──────── TEXT PROVIDED

Regular expressions do not match the desired text snippet

1

I'm needing my program to capture an item from a certain text, but it's not doing it, instead it's capturing everything that comes after that.

Code that I'm using, eg:

String html = "ItemPago12.569,00DeducoesPagas36.567,52ItensQnt6DeducoesRetidas21.354,11";
Pattern conteudo = Pattern.compile("ItemPago([^<]+)Deducoes");
Matcher match = conteudo.matcher(html);
match.find();

System.out.println(match.group(1));

Running program: link

I need to get what's in the middle, between: ItemPago and Deducoes . I would like examples and explanations of how to use this method correctly. Thank you.

    
asked by anonymous 31.03.2018 / 23:22

1 answer

3

There are three possible behaviors in regular expressions: greedy, reluctant, and possessive. What you want is reluctant behavior. You can use .*? , where .* means to catch anything and ? means reluctant.

The reluctant behavior tells the regular expression parser to settle for the first match possibility, not trying anything else.

Here is the complete code:

import java.util.regex.Matcher;
import java.util.regex.Pattern;

class Ideone {
    public static void main(String[] args) {
        String html = "ItemPago12.569,00DeducoesPagas36.567,52ItensQnt6DeducoesRetidas21.354,11";
        Pattern conteudo = Pattern.compile("ItemPago(.*?)Deducoes");
        Matcher match = conteudo.matcher(html);
        match.find();

        System.out.println(match.group(1));
    }
}

Here's the output:

12.569,00

See here working on ideone.

    
31.03.2018 / 23:54

────────────────
──────── DATA ENTRIES

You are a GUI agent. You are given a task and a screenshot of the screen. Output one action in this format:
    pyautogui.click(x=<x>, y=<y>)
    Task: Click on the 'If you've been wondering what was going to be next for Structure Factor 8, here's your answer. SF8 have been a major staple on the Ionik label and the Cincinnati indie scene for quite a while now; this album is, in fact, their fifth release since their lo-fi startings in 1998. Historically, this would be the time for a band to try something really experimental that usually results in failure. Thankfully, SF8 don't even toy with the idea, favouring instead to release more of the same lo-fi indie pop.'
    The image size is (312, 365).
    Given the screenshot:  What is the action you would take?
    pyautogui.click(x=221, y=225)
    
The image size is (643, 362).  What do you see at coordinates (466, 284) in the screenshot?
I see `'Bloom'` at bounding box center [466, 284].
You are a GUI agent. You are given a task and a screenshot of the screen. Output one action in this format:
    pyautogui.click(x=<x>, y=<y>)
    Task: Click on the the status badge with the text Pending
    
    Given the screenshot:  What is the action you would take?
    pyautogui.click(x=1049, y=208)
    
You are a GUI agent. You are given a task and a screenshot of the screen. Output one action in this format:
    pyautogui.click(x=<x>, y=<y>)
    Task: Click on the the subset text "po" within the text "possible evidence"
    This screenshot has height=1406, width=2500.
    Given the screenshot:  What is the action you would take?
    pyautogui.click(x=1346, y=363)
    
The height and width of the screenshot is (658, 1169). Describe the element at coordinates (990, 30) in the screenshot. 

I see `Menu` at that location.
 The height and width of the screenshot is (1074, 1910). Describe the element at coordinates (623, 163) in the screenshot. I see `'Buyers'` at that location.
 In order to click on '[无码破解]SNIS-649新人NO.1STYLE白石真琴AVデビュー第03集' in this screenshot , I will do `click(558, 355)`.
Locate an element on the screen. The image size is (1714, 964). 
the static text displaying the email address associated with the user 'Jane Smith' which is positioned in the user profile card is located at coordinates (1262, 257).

────────────────

**EXERCISE DIRECTIONS**
Reproduce verbatim everything in the regular-expression thread from "Running program: link" down to "and ? means reluctant.".

**SOLVED PROBLEM**
Running program: link

I need to get what's in the middle, between: ItemPago and Deducoes . I would like examples and explanations of how to use this method correctly. Thank you.

    
asked by anonymous 31.03.2018 / 23:22

1 answer

3

There are three possible behaviors in regular expressions: greedy, reluctant, and possessive. What you want is reluctant behavior. You can use .*? , where .* means to catch anything and ? means reluctant.